Exercise tasks -
(1) Answer these from the healing post, one line each:
(a) What was John's role in the military when he was medically retired?
(b) Which city did the couple choose for culinary school?
(c) Who gave the advice the writer calls the best they've both heard?
(2) Copy the part of the healing post that begins at the words "I don’t know" and ends after the words "it with us.".

A Season of Healing
Posted in: Combat Trauma/PTSD, Personal Growth, Sharing Your Faith
“You will make known to me the path of life; in Your presence is fullness of joy; in Your right hand there are pleasures forever.” — Psalm 16:11
For the last ten years my husband threw himself fully into his military career. He loved the job, the friendships forged, and the call to serve. Being a soldier was and is who he is. Military life was a season of fulfillment for him.
However, the career can be brutal and as a Combat Engineer John was eventually medically retired due to injuries sustained in combat. His military career came to a close ten years before he had planned. We found ourselves looking to the future wondering what came next. So we began to make plans.
Outside of his time as a soldier and police officer John loved to spend hours in the kitchen creating his own recipes. He’s a Food Network addict. Culinary school had always been a dream of his and with the promise of school paid for we began our journey. We chose Tampa, Florida for the Culinary Institute of Art, a high ranking VA, and proximity to extended family.
But plans have a way of detouring.
A week before he was to start school, John’s health took a turn for the worse and additional complications from his injuries made it impossible to stand for long periods of time in a kitchen. Without a doctor’s approval culinary school slipped from his grasp.
The new plan was to set aside six months to heal. Thankfully, through the dream of culinary school and being close to family, we now lived in an area with a VA skilled in the very services John needed.
Transitioning from military life to civilian proved to be more complicated than either of us expected. Ok, maybe more complicated than I expected. As a military spouse I felt as though I already walked the world between civilian and military culture, speaking the language of both. I learned rather quickly navigating a world as my husband’s caregiver, adapting from being primarily a homemaker to pursuing a full-time career, and learning how to make friends without the help of the Army was all foreign territory.
The most important and most difficult new role is that of my husband’s caregiver. As we struggle through his new limitations it is difficult to know when to step in to help and when to step away. Our life is now full of various therapies, doctor appointments, PTSD counseling and occasional ER trips. This isn’t a six month journey toward healing. Instead, it is a new way of life.
We’re reaching out to other veterans nearby and working on building a stronger network of support. Dreams are shifting and changing as we learn the limitations and the potential of his abilities. Healing is happening even though it is not on our time schedule.
The best advice we’ve both heard came from another veteran at church.
“One day you’ll wake up at 0500 and you’ll realize you don’t have to get up and check the barracks and you don’t have to shave. You’ll roll over and let your beard grow and just like that it will hit you, you get to make your own decisions now. The point is not to rush it, to just let it happen as it happens because it will. Maybe it will take a week or maybe five years like it took me.”
I don’t know how long it will take us but I do know that right now we need to embrace this season of healing just as we have embraced other seasons in our lives. Rather than resist it is time to lean in, for John to keep growing out his beard, to listen to the professionals, to enjoy the outdoors more and not hold to a time schedule.
We’re learning to let go of what could have or should have been and enjoy the moments we have together. Healing will come. Maybe not in the way we originally asked or on our schedule. But whatever happens there will be joy in the journey because God is walking through it with us.

Excerpted records -
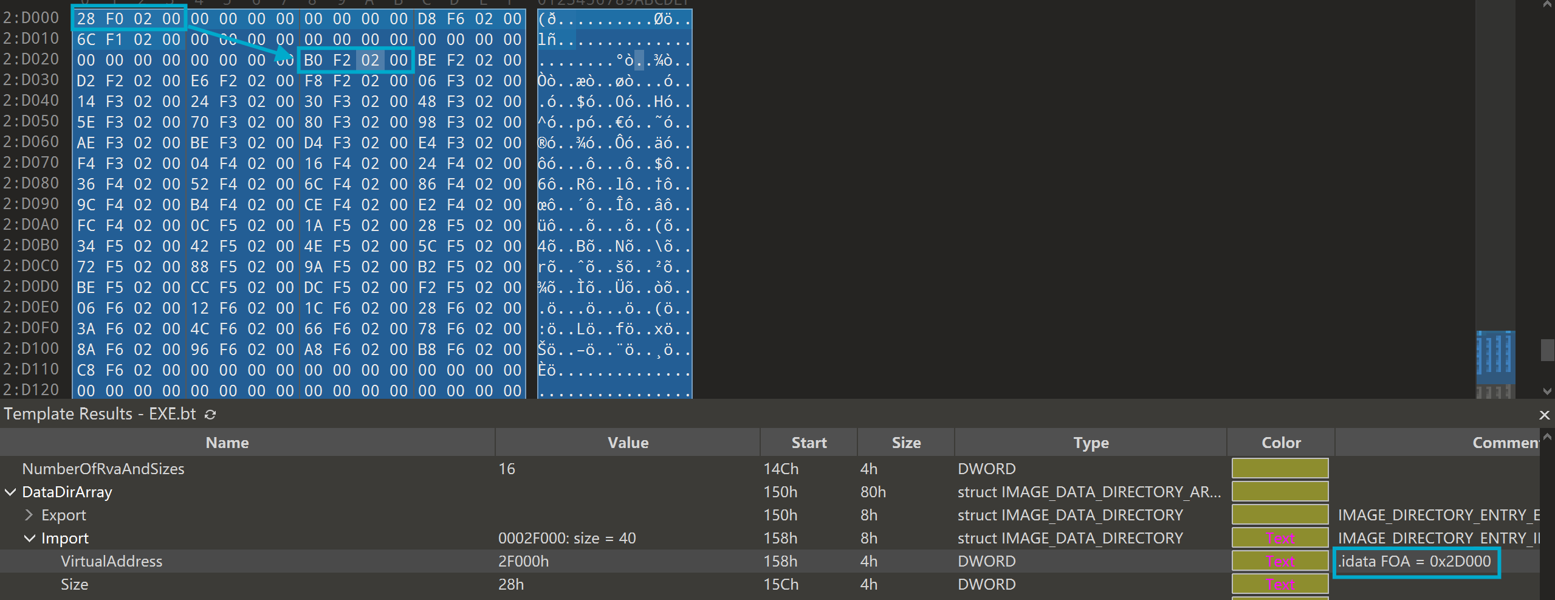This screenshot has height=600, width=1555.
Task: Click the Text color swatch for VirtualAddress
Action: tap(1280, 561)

...

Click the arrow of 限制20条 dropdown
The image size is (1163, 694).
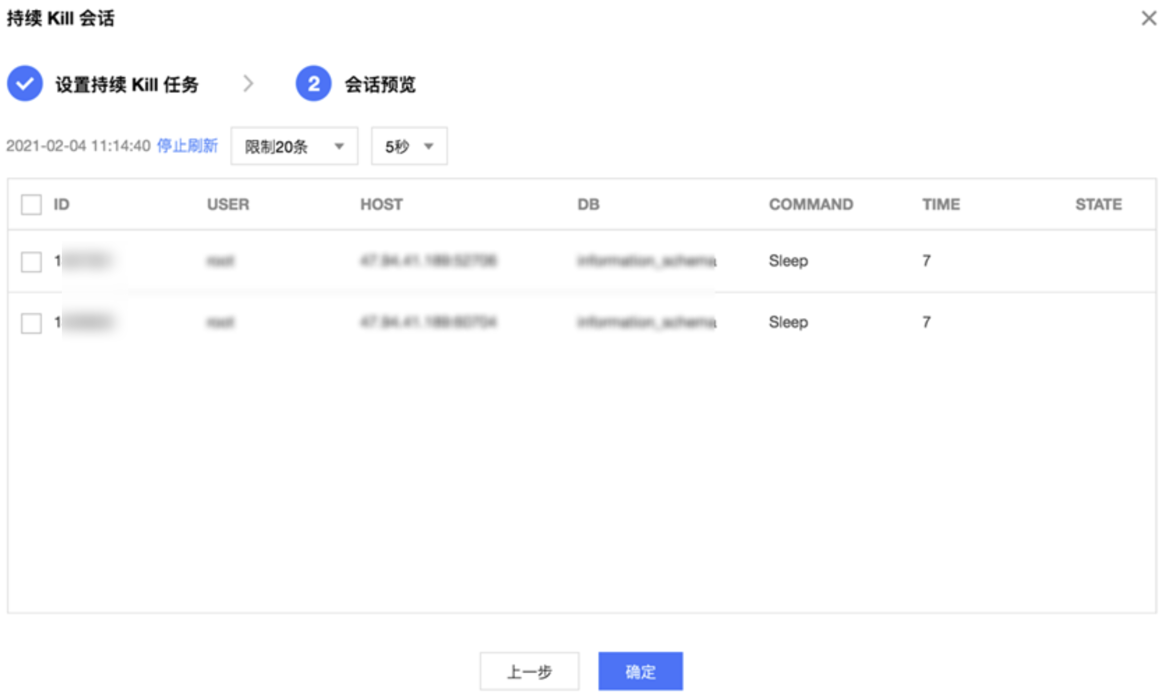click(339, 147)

Solutions for each task -
(1)
(a) Combat Engineer
(b) Tampa, Florida
(c) Another veteran at church

(2)
I don’t know how long it will take us but I do know that right now we need to embrace this season of healing just as we have embraced other seasons in our lives. Rather than resist it is time to lean in, for John to keep growing out his beard, to listen to the professionals, to enjoy the outdoors more and not hold to a time schedule.
We’re learning to let go of what could have or should have been and enjoy the moments we have together. Healing will come. Maybe not in the way we originally asked or on our schedule. But whatever happens there will be joy in the journey because God is walking through it with us.